'''

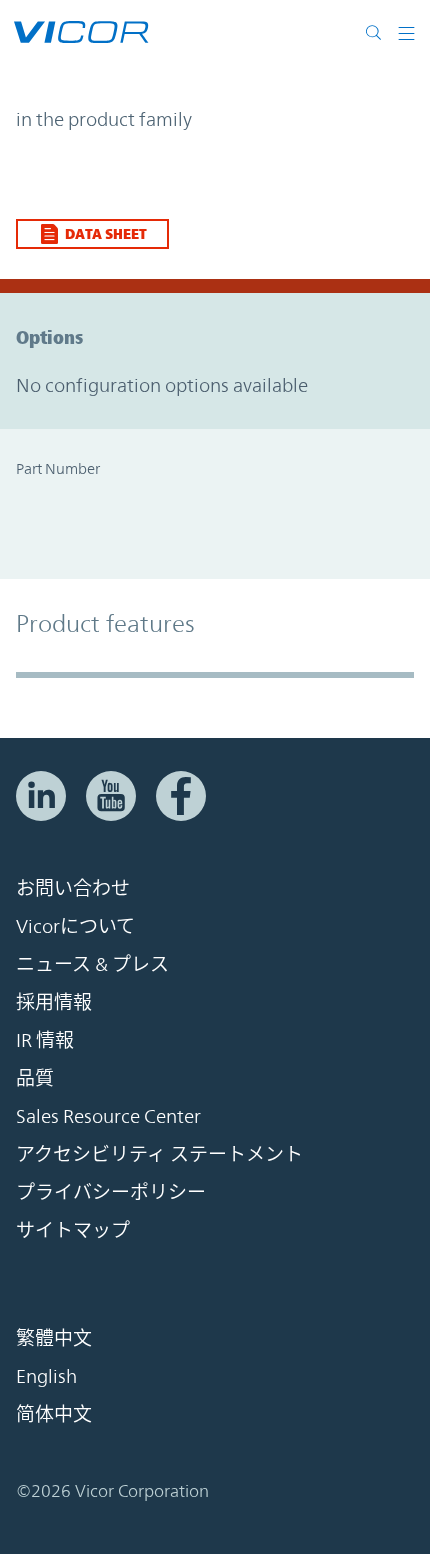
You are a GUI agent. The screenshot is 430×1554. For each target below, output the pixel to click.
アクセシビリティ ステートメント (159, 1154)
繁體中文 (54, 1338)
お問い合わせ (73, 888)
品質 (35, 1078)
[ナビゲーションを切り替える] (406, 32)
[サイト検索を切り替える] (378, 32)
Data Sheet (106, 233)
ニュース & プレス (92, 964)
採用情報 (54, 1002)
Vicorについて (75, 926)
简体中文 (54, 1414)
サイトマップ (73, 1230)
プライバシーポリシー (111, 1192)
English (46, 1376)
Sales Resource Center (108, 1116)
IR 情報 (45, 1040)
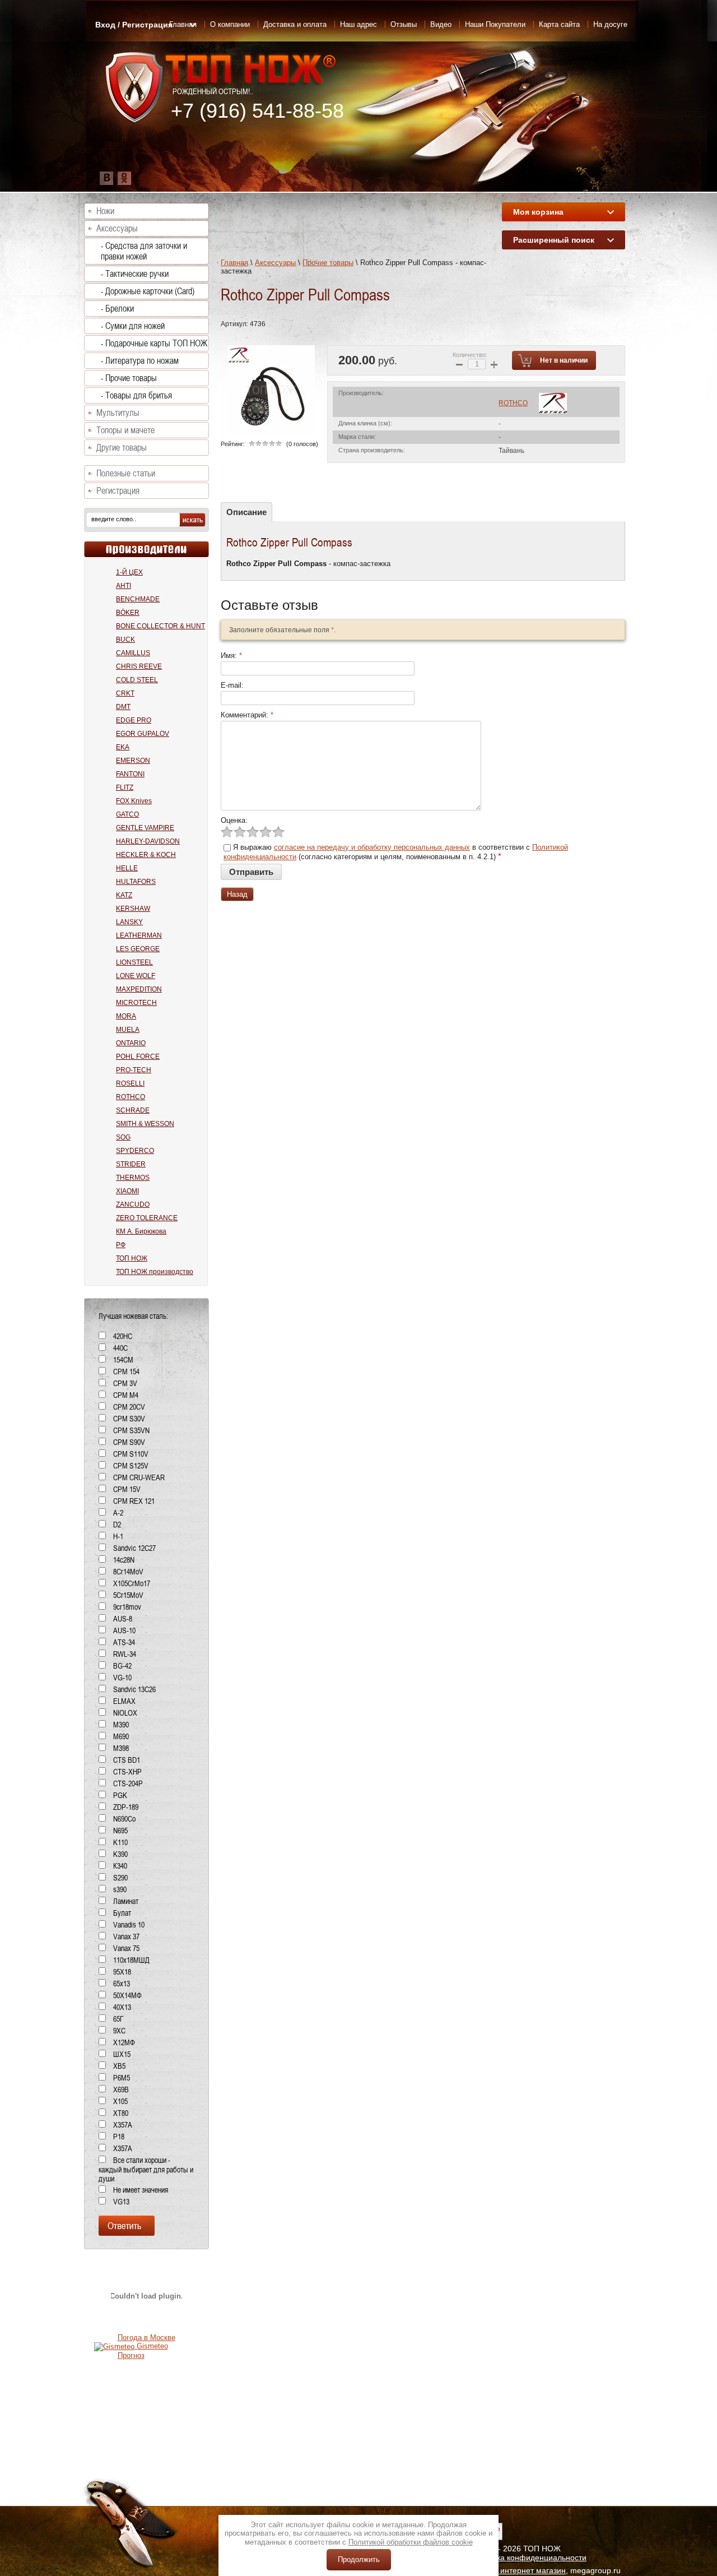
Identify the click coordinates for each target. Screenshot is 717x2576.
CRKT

'''
'''

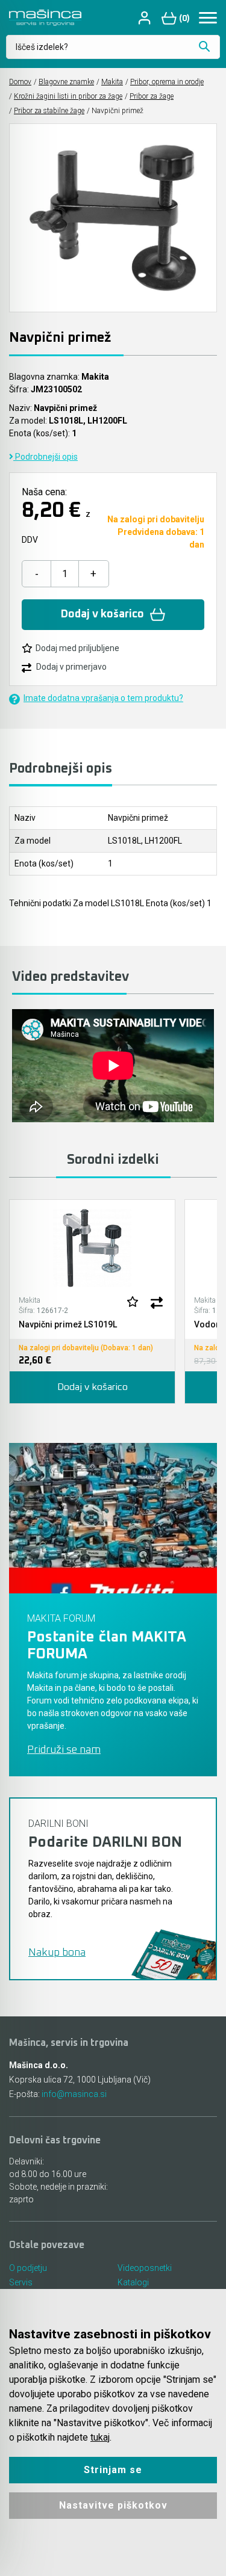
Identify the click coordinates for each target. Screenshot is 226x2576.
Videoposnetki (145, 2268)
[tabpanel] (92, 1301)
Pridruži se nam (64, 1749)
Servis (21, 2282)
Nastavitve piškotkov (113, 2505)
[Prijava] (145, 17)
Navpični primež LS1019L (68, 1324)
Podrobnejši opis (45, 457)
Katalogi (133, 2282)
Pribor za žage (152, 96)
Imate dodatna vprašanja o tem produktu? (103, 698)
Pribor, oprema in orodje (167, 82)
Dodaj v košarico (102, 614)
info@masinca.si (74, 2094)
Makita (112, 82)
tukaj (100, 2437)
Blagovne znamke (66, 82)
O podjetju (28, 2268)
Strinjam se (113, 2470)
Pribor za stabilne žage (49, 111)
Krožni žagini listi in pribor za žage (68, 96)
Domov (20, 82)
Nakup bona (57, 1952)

'''
'''

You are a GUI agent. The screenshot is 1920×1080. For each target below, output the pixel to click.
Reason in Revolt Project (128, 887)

'''

**Directions**
Search the records for the string "below" and, wherever a line contains it, please copy that line.

**Task result**
You are a GUI agent. The screenshot is 430×1554. For each target below, output the pixel to click.
You are a GUI agent. The screenshot is 1920×1080. For each target below, output the pixel to click.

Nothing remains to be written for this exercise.